Texte écrit à l’occasion de la résidence dans le sémaphore du Créac’h à Ouessant

Le travail de Leïla Rose Willis s’édifie tout au long de traversées d’espaces-temps où l’écoute et
l’observation sont primordiales. Au cours et à la suite de ses voyages elle recompose les souvenirs, quelques fois les sort de l’oubli, les revisite. Une attention particulière est apportée à des détails que nos regards distraits ne parviennent plus à percevoir. Ses séjours, ses déplacements deviennent ainsi les supports à partir desquels va se développer son oeuvre.
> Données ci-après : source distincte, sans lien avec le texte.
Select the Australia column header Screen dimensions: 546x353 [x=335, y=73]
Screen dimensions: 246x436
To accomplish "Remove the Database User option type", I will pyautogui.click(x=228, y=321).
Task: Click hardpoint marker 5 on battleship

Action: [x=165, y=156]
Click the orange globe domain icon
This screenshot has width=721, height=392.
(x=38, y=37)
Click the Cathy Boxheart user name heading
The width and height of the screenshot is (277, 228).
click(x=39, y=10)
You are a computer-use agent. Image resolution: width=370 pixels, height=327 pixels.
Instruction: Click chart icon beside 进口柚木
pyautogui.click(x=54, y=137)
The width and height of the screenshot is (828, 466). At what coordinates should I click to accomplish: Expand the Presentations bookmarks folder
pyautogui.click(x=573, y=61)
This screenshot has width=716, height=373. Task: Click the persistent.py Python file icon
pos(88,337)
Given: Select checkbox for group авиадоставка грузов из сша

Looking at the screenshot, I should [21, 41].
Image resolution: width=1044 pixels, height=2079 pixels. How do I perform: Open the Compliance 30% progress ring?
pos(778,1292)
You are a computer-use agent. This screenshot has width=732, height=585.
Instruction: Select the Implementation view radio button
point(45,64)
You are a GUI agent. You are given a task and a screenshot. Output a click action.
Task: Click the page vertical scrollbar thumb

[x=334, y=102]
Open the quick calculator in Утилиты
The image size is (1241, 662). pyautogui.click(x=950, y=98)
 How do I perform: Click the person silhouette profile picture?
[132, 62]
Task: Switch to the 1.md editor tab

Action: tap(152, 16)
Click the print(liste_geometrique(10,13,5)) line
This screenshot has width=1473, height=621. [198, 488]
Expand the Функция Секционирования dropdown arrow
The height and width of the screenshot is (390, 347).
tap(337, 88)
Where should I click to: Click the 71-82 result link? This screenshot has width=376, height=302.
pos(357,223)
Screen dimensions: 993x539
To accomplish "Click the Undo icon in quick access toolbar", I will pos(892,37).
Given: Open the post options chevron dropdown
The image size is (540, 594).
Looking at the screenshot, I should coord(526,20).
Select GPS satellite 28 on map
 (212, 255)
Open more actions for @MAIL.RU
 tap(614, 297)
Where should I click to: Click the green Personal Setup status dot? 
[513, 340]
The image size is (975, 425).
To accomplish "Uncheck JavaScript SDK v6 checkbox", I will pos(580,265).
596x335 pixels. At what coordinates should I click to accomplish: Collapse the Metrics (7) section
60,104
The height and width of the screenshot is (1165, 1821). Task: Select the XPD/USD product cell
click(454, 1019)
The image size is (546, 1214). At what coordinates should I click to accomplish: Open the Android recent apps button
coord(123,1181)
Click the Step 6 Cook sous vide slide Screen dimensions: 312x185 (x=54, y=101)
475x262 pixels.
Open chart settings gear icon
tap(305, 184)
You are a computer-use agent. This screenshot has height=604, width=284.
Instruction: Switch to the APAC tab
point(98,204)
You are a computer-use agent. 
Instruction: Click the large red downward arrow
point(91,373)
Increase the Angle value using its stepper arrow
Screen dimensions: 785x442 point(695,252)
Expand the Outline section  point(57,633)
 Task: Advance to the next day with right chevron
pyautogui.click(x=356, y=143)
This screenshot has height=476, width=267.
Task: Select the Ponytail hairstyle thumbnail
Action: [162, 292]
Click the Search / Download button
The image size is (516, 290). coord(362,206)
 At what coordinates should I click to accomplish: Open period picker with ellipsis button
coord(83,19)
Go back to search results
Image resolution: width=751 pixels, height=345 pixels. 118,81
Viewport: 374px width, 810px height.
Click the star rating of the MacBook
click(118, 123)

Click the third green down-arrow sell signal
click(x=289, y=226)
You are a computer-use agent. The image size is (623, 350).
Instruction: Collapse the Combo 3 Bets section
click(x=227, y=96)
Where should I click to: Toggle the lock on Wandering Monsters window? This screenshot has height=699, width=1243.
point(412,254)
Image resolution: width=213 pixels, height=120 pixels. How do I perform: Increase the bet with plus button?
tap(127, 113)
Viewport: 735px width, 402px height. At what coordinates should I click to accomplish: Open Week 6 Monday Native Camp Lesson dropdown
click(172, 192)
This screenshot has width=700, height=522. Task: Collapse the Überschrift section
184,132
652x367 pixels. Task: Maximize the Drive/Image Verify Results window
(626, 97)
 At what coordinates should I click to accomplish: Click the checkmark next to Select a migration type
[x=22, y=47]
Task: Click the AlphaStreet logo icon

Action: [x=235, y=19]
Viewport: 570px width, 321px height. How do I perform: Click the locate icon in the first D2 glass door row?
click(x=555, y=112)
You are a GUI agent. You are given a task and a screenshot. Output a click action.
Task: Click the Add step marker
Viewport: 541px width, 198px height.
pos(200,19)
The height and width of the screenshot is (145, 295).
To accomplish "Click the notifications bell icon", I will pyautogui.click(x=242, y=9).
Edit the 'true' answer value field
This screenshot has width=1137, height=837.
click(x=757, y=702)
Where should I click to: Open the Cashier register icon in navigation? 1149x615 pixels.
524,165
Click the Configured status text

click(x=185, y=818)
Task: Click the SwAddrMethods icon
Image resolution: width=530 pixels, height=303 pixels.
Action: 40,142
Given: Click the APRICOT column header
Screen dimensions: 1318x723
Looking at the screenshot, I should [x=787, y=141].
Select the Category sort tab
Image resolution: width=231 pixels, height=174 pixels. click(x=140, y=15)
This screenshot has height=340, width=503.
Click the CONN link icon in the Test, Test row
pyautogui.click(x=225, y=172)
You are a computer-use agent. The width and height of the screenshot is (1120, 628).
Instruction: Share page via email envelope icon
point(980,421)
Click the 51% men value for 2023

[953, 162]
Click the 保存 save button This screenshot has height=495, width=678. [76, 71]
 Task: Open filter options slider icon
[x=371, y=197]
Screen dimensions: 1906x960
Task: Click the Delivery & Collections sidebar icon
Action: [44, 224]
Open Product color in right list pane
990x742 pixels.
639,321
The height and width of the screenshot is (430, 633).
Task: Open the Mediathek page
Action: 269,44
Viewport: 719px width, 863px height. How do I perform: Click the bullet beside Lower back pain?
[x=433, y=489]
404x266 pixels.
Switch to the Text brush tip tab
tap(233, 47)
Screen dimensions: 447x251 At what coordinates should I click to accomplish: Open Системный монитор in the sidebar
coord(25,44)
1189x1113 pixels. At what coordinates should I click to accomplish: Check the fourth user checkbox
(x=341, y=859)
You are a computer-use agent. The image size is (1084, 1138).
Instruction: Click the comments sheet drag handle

Les dessins de Leïla Rose Willis, réalisés à l’occasion de sa résidence au Sémaphore du Créac’h,
découlent de ses promenades sur l’île d’Ouessant. Cette île au micro-climat est pourvue d’une
flore délicate pouvant également résister aux fortes intempéries. Suite à ces déambulations sur les
chemins côtiers Leïla Rose Willis dessine de mémoire cette flore à l’encre de Chine. Tel un journal
ou un carnet de voyage ses dessins rendent compte de ses découvertes, de son ou plus
précisément de ses passages sur cette île.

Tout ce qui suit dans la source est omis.